Penelitian itu menyebutkan perkembangan evolusi komodo dimulai sekitar 40 juta tahun lalu. Satwa liar ini, konon, berasal dari Asia, lalu bermigrasi ke Australia dan terus berevolusi menjadi bentuk raksasa. Lalu, mengapa komodo kemudian ditemukan di Pulau Komodo, di ujung barat Pulau Flores, Nusa Tenggara Timur di wilayah Indonesia bagian timur?

Konon, katanya, sekitar 15 juta tahun yang lalu, Australia dan Asia Tenggara mengalami perpecahan, sehingga kondisi ini yang kemudian memungkinkan komodo untuk kembali ke tempat asalnya di Asia Tenggara, tepatnya di Indonesia timur. Hal tersebut dibuktikan dengan adanya temuan fosil di Queensland, Australia. Fosil tersebut menunjukkan bahwa komodo benar-benar berevolusi di Australia sebelum menyebar ke Indonesia.

Ekspedisi yang dilakukan oleh para penjelajah tentang penemuan kadal raksasa ini pun mengerucut bahwa komodo merupakan hewan endemik yang hanya ditemukan di Indonesia. Untuk melindungi spesies tersebut maka Indonesia kemudian mendirikan Taman Nasional Komodo (TNK) pada 1980.

Kemudian pada tahun 1991, Taman Nasional Komodo (TNK) diterima sebagai situs warisan dunia oleh UNESCO (United Nations of Educational, Scientific, and Cultural Organization), sebuah badan yang membantu PBB dalam meningkatkan kerja sama antarnegara dan bangsa di dunia ini melalui bidang pendidikan, ilmu pengetahuan, dan kebudayaan.

Dan pada 11 November 2011, Taman Nasional Komodo akhirnya ditetapkan sebagai salah satu dari 7 keajaiban dunia (New7 Wonders) warisan alam dunia bersama Hutan Amazon, Halong Bay, Air Terjun Iguazu, Pulau Jeju, Sungai Bawah Tanah Puerto Princesa, dan Table Mountain.

Ditutup

Habitat komodo di alam bebas dilaporkan telah menyusut, sehingga Uni Internasional untuk Konservasi Alam, International Union for Conservation of Nature and Natural Resources (IUCNNR), sebuah organisasi internasional yang didedikasikan untuk konservasi sumber daya alam, memasukkan komodo sebagai spesies yang rentan terhadap kepunahan.

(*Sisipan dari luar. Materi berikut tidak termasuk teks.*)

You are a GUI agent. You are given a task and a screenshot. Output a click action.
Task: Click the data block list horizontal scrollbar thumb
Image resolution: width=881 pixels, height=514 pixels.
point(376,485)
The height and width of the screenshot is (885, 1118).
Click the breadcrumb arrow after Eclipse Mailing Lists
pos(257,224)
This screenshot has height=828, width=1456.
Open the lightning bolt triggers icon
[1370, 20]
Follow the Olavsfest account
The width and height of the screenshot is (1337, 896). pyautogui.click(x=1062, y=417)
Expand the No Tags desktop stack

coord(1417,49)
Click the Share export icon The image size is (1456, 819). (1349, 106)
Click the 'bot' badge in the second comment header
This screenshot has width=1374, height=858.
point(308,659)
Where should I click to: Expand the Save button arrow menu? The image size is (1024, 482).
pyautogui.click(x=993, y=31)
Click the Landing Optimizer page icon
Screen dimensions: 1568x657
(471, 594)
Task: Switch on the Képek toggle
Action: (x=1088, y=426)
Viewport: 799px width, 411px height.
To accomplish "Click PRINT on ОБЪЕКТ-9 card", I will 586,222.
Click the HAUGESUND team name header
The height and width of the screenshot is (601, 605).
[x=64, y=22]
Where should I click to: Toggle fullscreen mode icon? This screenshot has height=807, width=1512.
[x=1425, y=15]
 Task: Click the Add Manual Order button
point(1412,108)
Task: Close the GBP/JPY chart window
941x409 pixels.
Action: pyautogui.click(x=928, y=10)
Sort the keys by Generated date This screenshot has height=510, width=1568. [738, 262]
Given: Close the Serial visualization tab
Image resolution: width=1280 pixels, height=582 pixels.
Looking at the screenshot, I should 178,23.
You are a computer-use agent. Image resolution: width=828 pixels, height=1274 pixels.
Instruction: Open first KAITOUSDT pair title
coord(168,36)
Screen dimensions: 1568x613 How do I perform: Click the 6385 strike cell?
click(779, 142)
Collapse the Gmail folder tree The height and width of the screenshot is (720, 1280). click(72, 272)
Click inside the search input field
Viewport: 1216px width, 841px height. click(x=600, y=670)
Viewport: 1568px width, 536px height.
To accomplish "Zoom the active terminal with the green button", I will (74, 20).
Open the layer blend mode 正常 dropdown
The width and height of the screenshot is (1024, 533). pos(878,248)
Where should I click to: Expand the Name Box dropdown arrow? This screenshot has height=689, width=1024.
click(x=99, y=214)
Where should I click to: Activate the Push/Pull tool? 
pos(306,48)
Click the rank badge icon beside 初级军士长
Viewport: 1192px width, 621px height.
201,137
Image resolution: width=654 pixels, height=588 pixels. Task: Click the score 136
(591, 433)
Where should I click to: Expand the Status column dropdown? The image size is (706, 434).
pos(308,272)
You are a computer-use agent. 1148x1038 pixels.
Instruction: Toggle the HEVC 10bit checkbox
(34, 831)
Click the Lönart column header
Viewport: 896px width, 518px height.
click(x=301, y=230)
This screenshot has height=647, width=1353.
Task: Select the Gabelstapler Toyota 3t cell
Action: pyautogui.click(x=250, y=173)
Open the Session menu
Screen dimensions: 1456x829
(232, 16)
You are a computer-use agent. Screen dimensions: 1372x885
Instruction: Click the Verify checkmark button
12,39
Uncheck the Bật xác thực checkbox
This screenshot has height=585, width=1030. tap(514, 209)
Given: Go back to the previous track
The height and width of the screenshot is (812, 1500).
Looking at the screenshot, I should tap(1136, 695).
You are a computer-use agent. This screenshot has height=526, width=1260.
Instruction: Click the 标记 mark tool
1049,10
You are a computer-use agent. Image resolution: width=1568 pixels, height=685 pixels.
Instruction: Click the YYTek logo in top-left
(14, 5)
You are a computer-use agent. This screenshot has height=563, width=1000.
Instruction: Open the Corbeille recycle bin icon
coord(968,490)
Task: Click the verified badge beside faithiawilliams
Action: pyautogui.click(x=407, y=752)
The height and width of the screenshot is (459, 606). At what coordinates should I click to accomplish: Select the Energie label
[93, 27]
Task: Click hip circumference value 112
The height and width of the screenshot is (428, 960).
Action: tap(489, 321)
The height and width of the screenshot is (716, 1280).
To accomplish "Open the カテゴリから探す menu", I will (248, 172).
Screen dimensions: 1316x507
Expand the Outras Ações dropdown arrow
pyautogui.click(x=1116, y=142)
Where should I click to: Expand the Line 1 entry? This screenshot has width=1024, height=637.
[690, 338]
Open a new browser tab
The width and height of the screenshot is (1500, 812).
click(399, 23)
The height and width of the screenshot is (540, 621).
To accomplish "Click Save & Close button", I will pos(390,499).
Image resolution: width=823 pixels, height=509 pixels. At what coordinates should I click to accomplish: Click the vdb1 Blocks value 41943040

Sebenarnya daya tarik Taman Nasional Komodo (TNK) tidak semata-mata oleh kehadiran komodo di sana, tetapi juga panorama alam savana yang indah serta pemandangan alam bawah laut yang memikat, sehingga menjadi daya tarik pendukung yang potensial bagi pulau-pulau yang dihuni komodo dalam kawasan TNK tersebut.

Baca juga: Arief Yahya Sebut Isu Penutupan Taman Nasional Komodo Tidak Relevan Untuk Pariwisata

Pulau Komodo yang menjadi cikal bakal penemuan komodo itu, kini harus ditutup untuk semua aktivitas wisatawan. Pemerintahan Gubernur NTT Viktor Bungtilu Laiskodat telah bersepakat untuk menutup Pulau Komodo mulai 2020 untuk kepentingan konservasi agar habitat bagi sekitar 1.226 ekor komodo di pulau itu tetap terjaga dan tidak mengalami kepunahan.

Rencana penutupan Pulau Komodo itu menuai banyak kontroversi, ada yang setuju dan ada pula yang tidak setuju. "Jika sampai ada yang demo terkait dengan rencana penutupan Pulau Komodo, kami menilai wajar-wajar saja, karena setiap keputusan pemerintah tidak selamanya menyenangkan semua orang," kata Wakil Gubernur NTT Josef Nae Soi.

Penutupan kawasan Pulau Komodo sebagai upaya pemerintah untuk menyelamatkan binatang purba raksasa Varanus Komodoensis agar tidak mengalami kepunahan. Pasalnya, di Pulau Komodo itu sudah ada pemukiman warga yang merupakan penduduk asli Pulau Komodo.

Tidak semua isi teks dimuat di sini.